Slate.com has a post on what is behind the problems.
They are finding Oracle DB errors.
“Error from: https%3A//www.healthcare.gov/oberr.cgi%3Fstatus%253D500%2520errmsg%253DErrEngineDown%23signUpStepOne.”
To translate, that’s an Oracle database complaining that it can’t do a signup because its “engine” server is down. So you can see Web pages with text and pictures, but the actual meat-and-potatoes account signup “engine” of the site was offline.
And who the contractors are for the client web front end and the back-end.
This failure points to the fundamental cause of the larger failure, which is the end-to-end process. That is, the front-end static website and the back-end servers (and possibly some dynamic components of the Web pages) were developed by two different contractors. Coordination between them appears to have been nonexistent, or else front-end architect Development Seed never would have given this interviewto the Atlantic a few months back, in which they embrace open-source and envision a new world of government agencies sharing code with one another. (It didn’t work out, apparently.) Development Seed now seems to be struggling to distance themselves from the site’s problems, having realized that however good their work was, the site will be judged in its totality, not piecemeal. Back-end developers CGI Federal, who were awarded a much larger contract in 2010 for federal health care tech, have made themselves rather scarce, providing no spokespeople at all to reporters. Their source code isn’t available anywhere, though I would dearly love to take a gander (and so would Reddit). I fear the worst, given that CGI is also being accused of screwing up Vermont’s health care website.
Part of the reason why this post makes sense and is researched well is it written by a SW developer.
The closing remarks are proof the author knows what he is talking about.
Bugs can be fixed.
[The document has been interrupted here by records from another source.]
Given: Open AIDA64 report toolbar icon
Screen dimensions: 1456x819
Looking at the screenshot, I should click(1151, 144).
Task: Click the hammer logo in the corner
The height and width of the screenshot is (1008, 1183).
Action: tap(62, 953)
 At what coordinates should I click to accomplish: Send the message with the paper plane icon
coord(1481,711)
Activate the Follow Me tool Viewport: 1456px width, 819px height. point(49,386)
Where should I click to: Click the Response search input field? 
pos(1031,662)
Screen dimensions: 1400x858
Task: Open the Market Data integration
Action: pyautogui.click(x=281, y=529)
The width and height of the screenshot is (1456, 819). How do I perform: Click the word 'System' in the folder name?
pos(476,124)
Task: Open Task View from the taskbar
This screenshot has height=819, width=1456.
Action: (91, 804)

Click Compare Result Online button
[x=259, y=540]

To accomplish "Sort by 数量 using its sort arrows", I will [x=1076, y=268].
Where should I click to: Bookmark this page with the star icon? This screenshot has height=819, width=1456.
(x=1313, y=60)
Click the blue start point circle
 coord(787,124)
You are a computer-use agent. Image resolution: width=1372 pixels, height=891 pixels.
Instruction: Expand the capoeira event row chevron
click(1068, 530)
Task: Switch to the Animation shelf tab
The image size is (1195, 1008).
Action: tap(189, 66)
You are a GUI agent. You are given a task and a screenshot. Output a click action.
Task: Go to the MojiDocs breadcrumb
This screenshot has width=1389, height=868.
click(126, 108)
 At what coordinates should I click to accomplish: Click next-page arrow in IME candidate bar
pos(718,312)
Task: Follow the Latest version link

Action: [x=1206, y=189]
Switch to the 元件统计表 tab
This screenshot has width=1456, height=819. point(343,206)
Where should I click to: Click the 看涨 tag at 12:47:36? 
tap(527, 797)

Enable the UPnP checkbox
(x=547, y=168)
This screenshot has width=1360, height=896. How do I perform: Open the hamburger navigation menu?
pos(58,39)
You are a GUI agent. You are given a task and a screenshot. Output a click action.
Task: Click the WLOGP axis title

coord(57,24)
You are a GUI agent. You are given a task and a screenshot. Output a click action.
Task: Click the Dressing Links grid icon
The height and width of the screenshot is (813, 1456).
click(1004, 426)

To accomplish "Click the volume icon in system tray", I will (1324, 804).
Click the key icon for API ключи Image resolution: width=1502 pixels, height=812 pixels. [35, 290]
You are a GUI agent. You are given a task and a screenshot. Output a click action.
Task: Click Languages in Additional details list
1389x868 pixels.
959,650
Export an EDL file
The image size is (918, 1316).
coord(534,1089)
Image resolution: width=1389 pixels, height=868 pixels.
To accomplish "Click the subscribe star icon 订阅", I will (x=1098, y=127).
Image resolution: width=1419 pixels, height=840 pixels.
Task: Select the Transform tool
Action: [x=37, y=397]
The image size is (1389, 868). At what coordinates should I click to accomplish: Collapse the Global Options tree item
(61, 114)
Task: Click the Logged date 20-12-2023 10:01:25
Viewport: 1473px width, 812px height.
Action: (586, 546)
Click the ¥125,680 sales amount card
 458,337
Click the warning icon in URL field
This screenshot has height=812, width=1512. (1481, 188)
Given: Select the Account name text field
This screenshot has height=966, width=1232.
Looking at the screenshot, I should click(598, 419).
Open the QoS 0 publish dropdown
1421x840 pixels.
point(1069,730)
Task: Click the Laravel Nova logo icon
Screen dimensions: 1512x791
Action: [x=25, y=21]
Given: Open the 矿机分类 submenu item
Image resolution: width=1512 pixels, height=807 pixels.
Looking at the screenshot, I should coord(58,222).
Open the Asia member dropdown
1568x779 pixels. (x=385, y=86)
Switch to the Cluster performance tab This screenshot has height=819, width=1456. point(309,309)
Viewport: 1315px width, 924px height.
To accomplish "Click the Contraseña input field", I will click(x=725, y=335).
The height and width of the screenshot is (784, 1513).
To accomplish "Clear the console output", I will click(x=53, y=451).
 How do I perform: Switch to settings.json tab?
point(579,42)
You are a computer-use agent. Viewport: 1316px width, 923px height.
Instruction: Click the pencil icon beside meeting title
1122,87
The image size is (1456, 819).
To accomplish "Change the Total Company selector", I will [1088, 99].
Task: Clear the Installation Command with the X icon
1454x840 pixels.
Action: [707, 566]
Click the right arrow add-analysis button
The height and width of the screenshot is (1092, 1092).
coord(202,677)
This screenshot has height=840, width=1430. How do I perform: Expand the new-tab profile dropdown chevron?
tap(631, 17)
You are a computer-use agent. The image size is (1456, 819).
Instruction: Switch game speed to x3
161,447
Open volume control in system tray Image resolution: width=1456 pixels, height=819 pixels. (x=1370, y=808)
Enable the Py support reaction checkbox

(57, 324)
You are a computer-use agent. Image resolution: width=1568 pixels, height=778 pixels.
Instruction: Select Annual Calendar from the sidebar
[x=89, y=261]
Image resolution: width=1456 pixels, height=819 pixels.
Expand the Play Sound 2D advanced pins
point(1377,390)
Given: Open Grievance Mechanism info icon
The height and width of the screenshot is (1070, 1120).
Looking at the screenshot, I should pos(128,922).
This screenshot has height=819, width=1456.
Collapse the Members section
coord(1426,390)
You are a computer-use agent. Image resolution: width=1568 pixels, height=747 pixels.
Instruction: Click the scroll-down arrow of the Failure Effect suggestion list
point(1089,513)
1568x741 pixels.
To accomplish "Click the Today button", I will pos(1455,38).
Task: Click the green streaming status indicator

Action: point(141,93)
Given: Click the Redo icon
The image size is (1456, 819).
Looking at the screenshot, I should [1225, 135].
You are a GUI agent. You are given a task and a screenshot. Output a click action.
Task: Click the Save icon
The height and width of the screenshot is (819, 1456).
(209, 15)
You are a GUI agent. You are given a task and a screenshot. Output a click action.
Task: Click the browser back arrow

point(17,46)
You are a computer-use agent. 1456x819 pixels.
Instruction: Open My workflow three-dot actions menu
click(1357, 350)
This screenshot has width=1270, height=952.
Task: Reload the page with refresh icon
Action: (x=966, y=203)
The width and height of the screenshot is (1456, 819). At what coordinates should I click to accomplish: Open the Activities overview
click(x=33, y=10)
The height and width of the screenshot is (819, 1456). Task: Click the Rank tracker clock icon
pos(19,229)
Systems can even be rearchitected remarkably quickly. So nothing currently the matter with healthcare.gov is fatal. But the ability to fix it will be affected by organizational and communication structures. People are no doubt scrambling to get healthcare.gov into some semblance of working condition; the fastest way would be to appoint a person with impeccable engineering and site delivery credentials to a government position. Give this person wide authority to assign work and reshuffle people across the entire project and all contractors, and keep his schedule clean. If you found the right person—often called the “schedule asshole” on large software projects—things will come together quickly. Sufficient public pressure will result in things getting fixed, but the underlying problems will most likely remain, due to the ossified corporatist structure of governmental contracts.